Still sweating from the hike, I stepped back from the tent, squashed a mosquito, and hitched up my gun belt, from which hung a .357 Combat Magnum in a tooled leather holster. No yuppie 9mm Berettas for me, I had vowed when I took the job with the sheriff’s department. In the woods, I had reasoned, a man wants a heavy slug carrying lots of foot-pounds of energy. Large animals, especially charging ones, are harder to stop than gangbangers carrying Glocks. Aren’t they?

It was not long until I discovered people don’t need firearms of any kind in the woods, not unless they’re hunting, either for game or for a dangerous felon. The people who live here walk in the forest all the time without weapons, except maybe a four-inch Buck knife, the woodsman’s favorite tool, far handier than a cell phone is to a stockbroker. They feel comfortable in their surroundings, and they know the woods intimately. If one should encounter a large animal, both parties to the meeting usually take their respective leaves with as much dignity and alacrity as they can muster. And felons? They’re in short supply here in the north woods. There’s little to kill for, and less to steal. People here don’t have a lot of cash.

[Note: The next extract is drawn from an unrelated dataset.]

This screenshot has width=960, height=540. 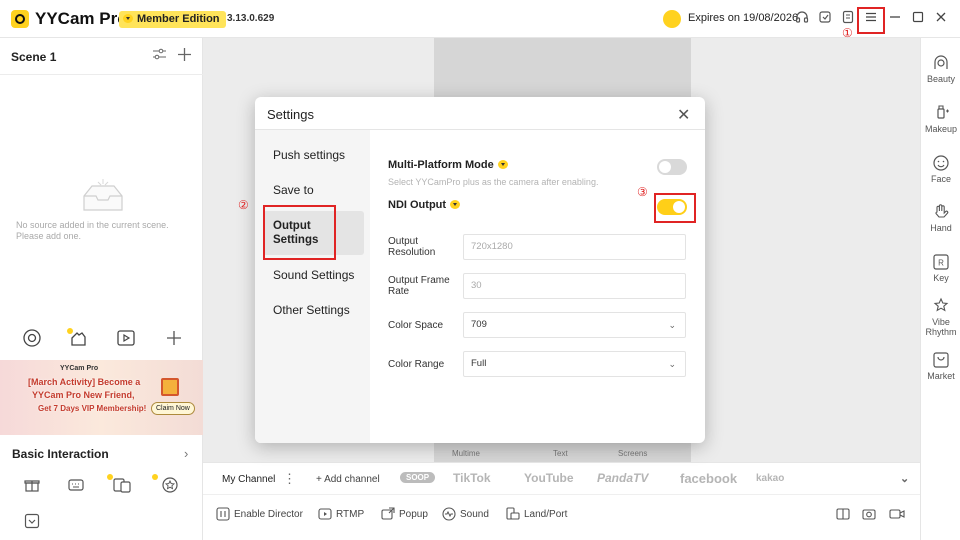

In the seven years I’d been a Porcupine County deputy, I hadn’t had to draw my weapon except to dispatch an injured deer or wounded dog after a highway encounter. But I hung on to the heavy, old-fashioned .357 anyway, out of either fondness or sheer stubbornness, maybe, or just to be different. Nobody else in the sheriff’s department carries a revolver.

Normally a deputy wouldn’t be called in for ordinary bear incidents in either the park or the national forest—local rangers and conservation officers take care of matters—but this was a human death, the first bear-related fatality in the county in more than a decade. And the bloodied victim was no hapless tourist but a wealthy eminence of Porcupine County and one of its most celebrated woodsmen.